Hire Don’t Fire at the FDA
As a longtime critic of the FDA, you might expect me to support firing FDA employees—not so! My focus has always been on reducing approval time and costs to speed drugs to patients and increase the number of new drugs. Cutting staff is more likely to slow approvals and raise costs.
To be fair, we’re talking about the firing of some 200 probationary employees from a total of some 20,000. Unusual but not earth shaking. But the firings are indiscriminate, and as I explain below, the FDA is a peculiar target for cost-cutting because user fees under PDUFA cover a significant share of the FDA’s budget so its workers are among the cheapest federal employees. So what is the point? Shock and awe in advance of bigger reforms for the FDA? Perhaps. Regardless, I think we should keep in mind the big picture on staff and speed.

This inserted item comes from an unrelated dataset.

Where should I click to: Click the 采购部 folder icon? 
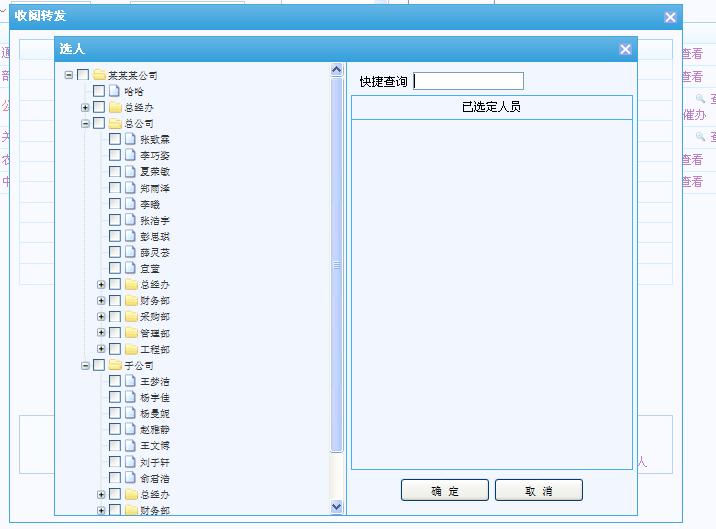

The Prescription Drug User Fee Act of 1992 (PDUFA) provides strong evidence that with more staff the FDA works faster to get new and better drugs to patients. Before PDUFA, drug approvals languished at the FDA simply due to a lack of staff—harming both drug companies and patients. Congress should have increased FDA funding, as the benefits would have far outweighed the costs, but Congress failed. Instead, PDUFA created a workaround: drug firms agreed to pay user fees, with the condition that the funds be used for drug reviewers and that the FDA be held to strict review standards.
PDUFA was a tremendous success. Carpenter et al., Olson, Berndt et al. and others all find that PDUFA shortened review times and it did so primarily through the mechanism of hiring more staff. Thus, Carpenter et al. report “NDA review times shortened by 3.3 months for every 100 additional FDA staff.” Moreover, the faster approval times came at little to no expense of reduced safety. Thus, Berndt et al. report:
implementation of the PDUFAs led to substantial incremental reductions in approval times beyond what would have been observed in the absence of these legislative acts. In addition, our preliminary examination of the trends in the number of new molecular entity withdrawals, frequently used as a proxy to assess the FDA’s safety record, suggests that the proportion of approvals ultimately leading to safety withdrawals prior to PDUFA and during PDUFA I and II were not statistically different.
And in a later analysis Philipson et al. find that:
more rapid access of drugs on the market enabled by PDUFA saved the equivalent of 140,000 to 310,000 life years. Additionally, we estimate an upper bound on the adverse effects of PDUFA based on drugs submitted during PDUFA I/II and subsequently withdrawn for safety reasons, and find that an extreme upper bound of about 56,000 life years were lost. This estimate is an extreme upper bound as it assumes all withdrawals since the inception of PDUFA were due to PDUFA and that there were no patients who benefitted from the withdrawn drugs.
If we’re going to have FDA review, it should be fast and efficient. We need to shift the focus from the FDA’s balance sheet in the Federal budget to the patients it serves—more staff means faster reviews, better access to treatments, and a healthier society.
More generally, government regulation, not staffing, is the real problem. Cut regulation, and staff cuts can follow. Cut staff without cutting regulation, and the morass only gets worse.